Implications for therapeutic proteins
In a brand new paper in Science, the crew challenged the authentic assumption that protein cores are delicate to vary by arguing that, of the astronomically excessive quantity of combos of protein cores which can be doable, few have been examined. The modifications made in these research have been additionally localised to small areas and didn’t enable for compensating changes elsewhere in the protein.
The crew proceeded to check this by first producing a library of 78,125 completely different amino acid combos throughout seven places in the cores of three proteins: the SH3 area of FYN tyrosine protein kinase from people, the CI-2A protein from barley, and the CspA from the Escherichia coli bacterium. Then they examined the stability of some of these combos to evaluate the affect of the modifications they launched in the protein.
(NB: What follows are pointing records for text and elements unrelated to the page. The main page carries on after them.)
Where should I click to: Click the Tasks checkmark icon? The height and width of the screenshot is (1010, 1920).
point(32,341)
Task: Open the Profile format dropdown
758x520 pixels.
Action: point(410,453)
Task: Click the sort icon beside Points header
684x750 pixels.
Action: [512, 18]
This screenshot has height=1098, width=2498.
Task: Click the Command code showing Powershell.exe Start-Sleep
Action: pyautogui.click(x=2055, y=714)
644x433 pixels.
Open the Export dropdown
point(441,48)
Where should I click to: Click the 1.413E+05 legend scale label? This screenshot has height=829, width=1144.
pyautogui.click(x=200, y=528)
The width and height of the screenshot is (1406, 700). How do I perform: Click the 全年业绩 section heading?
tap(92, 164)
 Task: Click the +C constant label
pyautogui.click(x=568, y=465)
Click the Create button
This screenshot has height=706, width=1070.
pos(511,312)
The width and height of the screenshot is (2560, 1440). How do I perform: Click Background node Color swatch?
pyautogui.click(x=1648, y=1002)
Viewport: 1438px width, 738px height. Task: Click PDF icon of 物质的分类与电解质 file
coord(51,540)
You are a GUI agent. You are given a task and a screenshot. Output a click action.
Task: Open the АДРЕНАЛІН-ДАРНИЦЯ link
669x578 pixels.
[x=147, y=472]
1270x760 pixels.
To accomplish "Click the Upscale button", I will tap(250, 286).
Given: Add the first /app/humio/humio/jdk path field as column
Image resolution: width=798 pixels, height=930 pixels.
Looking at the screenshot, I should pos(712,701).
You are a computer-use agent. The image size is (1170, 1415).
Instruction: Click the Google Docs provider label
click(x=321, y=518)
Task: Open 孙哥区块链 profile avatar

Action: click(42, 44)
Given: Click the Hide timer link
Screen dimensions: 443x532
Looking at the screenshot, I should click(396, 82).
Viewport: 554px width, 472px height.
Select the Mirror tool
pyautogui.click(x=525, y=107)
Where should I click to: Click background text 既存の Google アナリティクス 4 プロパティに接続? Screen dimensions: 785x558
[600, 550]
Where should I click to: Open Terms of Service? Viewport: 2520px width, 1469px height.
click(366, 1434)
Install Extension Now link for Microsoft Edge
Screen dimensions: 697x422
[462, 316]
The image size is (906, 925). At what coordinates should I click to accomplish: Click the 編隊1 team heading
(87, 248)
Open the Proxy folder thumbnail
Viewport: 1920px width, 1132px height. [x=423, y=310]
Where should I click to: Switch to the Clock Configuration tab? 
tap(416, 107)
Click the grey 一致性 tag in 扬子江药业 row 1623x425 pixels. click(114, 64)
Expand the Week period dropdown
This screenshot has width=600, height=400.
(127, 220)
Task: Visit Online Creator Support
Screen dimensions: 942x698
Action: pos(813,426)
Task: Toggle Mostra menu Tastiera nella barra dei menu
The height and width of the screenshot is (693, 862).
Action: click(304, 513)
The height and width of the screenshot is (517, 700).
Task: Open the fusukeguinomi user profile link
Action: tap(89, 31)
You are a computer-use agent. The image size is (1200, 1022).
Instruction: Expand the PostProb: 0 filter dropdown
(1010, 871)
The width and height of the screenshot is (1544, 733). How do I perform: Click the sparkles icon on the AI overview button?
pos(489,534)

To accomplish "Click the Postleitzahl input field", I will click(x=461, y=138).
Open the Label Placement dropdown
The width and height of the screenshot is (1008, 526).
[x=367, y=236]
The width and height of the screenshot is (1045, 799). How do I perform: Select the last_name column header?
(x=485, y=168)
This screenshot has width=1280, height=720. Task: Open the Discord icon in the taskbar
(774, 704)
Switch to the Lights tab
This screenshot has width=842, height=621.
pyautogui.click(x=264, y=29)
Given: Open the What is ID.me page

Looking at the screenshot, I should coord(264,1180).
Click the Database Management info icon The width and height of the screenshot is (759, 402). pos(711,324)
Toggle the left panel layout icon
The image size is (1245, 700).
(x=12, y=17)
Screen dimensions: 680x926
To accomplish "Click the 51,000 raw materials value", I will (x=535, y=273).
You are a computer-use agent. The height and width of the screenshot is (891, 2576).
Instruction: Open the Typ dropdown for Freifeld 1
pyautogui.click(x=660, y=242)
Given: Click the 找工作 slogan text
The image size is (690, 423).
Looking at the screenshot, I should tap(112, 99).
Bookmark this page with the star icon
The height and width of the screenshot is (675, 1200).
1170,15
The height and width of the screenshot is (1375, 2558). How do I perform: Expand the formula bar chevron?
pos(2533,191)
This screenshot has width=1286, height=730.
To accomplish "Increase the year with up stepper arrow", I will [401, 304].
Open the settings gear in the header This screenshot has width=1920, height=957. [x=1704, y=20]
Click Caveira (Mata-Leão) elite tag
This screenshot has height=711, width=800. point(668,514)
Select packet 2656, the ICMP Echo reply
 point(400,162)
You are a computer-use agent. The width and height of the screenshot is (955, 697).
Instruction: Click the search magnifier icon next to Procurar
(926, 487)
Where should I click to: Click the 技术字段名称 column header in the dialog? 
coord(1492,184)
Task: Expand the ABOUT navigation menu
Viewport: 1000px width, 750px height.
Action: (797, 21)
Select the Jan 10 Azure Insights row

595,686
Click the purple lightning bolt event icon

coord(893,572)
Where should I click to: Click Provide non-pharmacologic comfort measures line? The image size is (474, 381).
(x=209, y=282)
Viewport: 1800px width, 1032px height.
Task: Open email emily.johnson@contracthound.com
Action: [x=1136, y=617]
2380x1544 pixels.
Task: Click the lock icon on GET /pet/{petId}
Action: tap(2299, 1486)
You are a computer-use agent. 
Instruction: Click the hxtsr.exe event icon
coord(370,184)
Remarkably, the authors found that whereas most combos have been certainly detrimental, a number of remained steady, displaying that protein cores are extra resilient to vary than beforehand believed. The precise quantity of steady combos assorted from protein to protein, with the highest being the human SH3-FYN, which confirmed greater than 12,000 completely different steady core conformations.
The crew then fed this information right into a machine-learning algorithm to test if, based mostly on their information, they’d be capable to predict protein core stability based mostly on the amino acid sequence alone. They examined their mannequin on 51,159 pure SH3 sequences throughout all domains of life which can be obtainable in public databases and found that it may precisely predict stability even when the sequences have been lower than 25% comparable with the human SH3.
The examine’s outcomes have a number of vital implications for therapeutic protein engineering. Many proteins set off an undesirable immune response when administered as a result of their amino acid sequence. Changing that amino acid sequence was a sluggish and painful course of, because it was believed that too many modifications, particularly at the core, would disrupt protein construction. Now, with the new insights, it might be doable to hurry up the course of by screening bigger combos, with many extra modifications than have been tried beforehand.
However, whereas the examine holds clear promise for therapeutic functions, its deeper significance lies in what it means for basic biology. The information that the protein core is tolerant to a bigger diploma is an perception that resonates past drugs, and into the very nature of evolution itself. It’s a reminder to us that life, at its deepest stage, is way extra adaptable than we imagined.
Arun Panchapakesan is an assistant professor at the Y.R. Gaitonde Centre for AIDS Research and Education, Chennai.